1. ERP is Non-Negotiable. Exposure and Response Prevention (ERP), a specialized form of cognitive behavioral therapy, is the gold-standard psychotherapy for OCD. It outperforms general cognitive behavioral therapy or talk therapy. Refer patients to ERP-trained therapists or platforms like NOCD, which offer virtual ERP.
2. Treatment-Resistant Cases? Consider Augmentation. For partial responders:
• Add low-dose clomipramine, a tricyclic antidepressant with strong evidence for OCD.
• Consider low-dose antipsychotics like aripiprazole for agitation or stuckness.
• Memantine (10 mg twice daily) has emerging but limited evidence; use cautiously.
• Transcranial magnetic stimulation is FDA-approved for OCD and may help treatment-resistant cases. Consult a specialist for eligibility.

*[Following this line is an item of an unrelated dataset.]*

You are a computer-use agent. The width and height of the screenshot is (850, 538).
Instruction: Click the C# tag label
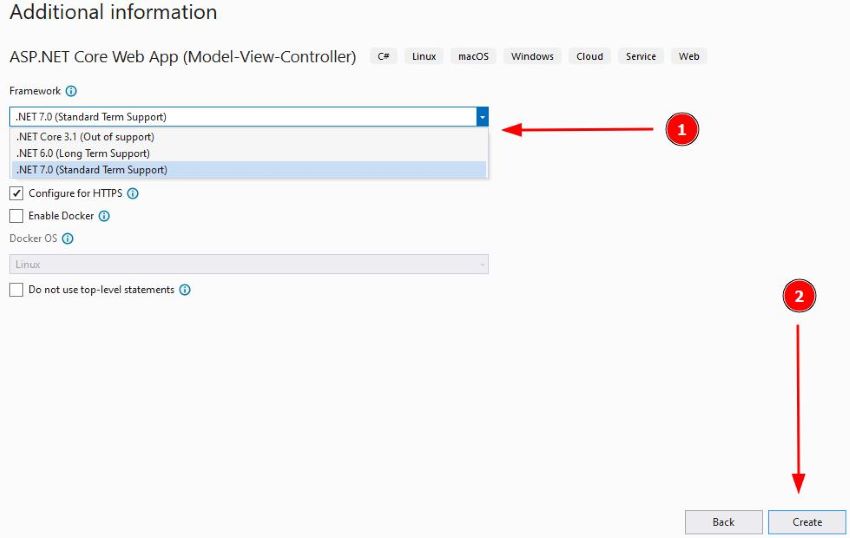click(x=383, y=56)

Explaining OCD to Patients
When patients say, “But I don’t wash my hands,” try this:
“OCD isn’t about being neat. It’s your brain getting stuck in a loop: an intrusive thought pops up, it feels overwhelming, and you feel compelled to do something, physically or mentally, to make it go away, even if it doesn’t make sense.”
This reframe helps patients understand their symptoms and engage in treatment.
Final Takeaway
If a patient with anxiety isn’t improving with standard treatments or avoids specific situations in ways that seem unusual, dig for OCD. Ask about intrusive thoughts, mental rituals, and doubt-driven behaviors.
By looking beyond the stereotypes, you’ll uncover cases of OCD that might otherwise slip through the cracks and get your patients the help they need.